Since BGP uses TCP as its transport protocol, it is is vulnerable to all weaknesses of the TCP protocol itself. For a determined attacker, it is possible to forcibly close a BGP session or even hijack it and insert mailicious routing information into the BGP data stream.
Running BGP over IPsec would protect it against attacks on the TCP stream, but in practice that configuration is not deployed widely. Instead, the TCP MD5 option described in RFC 2385 is used commonly, as support for this protocol option is available on most BGP implementations.
The idea behind this feature is that to every packet in a TCP session a field is added with the MD5 checksum of the packet contents and a secret key.

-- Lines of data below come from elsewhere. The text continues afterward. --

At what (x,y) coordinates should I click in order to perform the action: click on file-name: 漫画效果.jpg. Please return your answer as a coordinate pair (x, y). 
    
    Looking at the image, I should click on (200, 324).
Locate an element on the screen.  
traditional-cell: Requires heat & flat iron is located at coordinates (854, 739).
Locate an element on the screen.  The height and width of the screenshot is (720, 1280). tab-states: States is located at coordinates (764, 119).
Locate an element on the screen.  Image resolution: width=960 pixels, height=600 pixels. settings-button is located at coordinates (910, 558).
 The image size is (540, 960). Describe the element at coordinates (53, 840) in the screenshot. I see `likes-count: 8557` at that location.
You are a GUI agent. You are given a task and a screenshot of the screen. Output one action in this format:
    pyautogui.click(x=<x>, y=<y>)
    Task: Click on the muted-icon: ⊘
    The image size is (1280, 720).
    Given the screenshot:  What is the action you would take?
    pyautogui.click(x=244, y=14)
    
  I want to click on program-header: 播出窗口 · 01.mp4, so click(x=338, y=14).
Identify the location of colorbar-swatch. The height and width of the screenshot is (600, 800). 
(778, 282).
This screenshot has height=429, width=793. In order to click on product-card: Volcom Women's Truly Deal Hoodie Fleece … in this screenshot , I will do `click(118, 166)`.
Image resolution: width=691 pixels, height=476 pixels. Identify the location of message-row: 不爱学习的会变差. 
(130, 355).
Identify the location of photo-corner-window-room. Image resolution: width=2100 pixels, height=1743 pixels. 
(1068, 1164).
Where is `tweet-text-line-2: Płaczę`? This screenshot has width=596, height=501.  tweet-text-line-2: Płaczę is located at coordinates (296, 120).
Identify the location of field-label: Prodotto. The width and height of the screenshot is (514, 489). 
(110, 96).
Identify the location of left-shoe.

This establishes a cryptographically secure signature of the packet. Without knowing the key, it is near impossible to construct a packet with a valid signature. Since BGP speakers will immediately discard packets without a signature or with an invalid signature, the types of attacks described above cannot be executed without knowing the key.
The TCP MD5 option is available in most BGP implementations. For Cisco routers, all that is needed is a "neighbor x.x.x.x password mysecret" statement applied to the neighbor or peer-group definition. Juniper JunOS provides the "authentication-key mysecret" statement which can be applied globally at the BGP level, at the group level, or or at the individual neighbor level.
Unfortunately, for the open source Zebra and Quagga routing suites, the situation is more complicated. Since the MD5 checksum is computed at the TCP protocol level, it is a function of the operating system. For example, Linux does not support it natively, although a third-party kernel patch used to be available along with a wrapper library to have Zebra set the appropriate socket options. This is far from trivial to implement, unlike the password and authentication-key options described above.
Another approach to protect the the TCP session used by BGP is the BGP TTL security hack, presented at a recent NANOG meeting by Dave Meyer. These methods only protect the TCP session against attacks but do not protect against hostile BGP information received from the peer. Several other proposed BGP enhancements, such as S-BGP and soBGP address these issues. Unlike the TCP MD5 option described in this article, none of these protocols are widely deployed.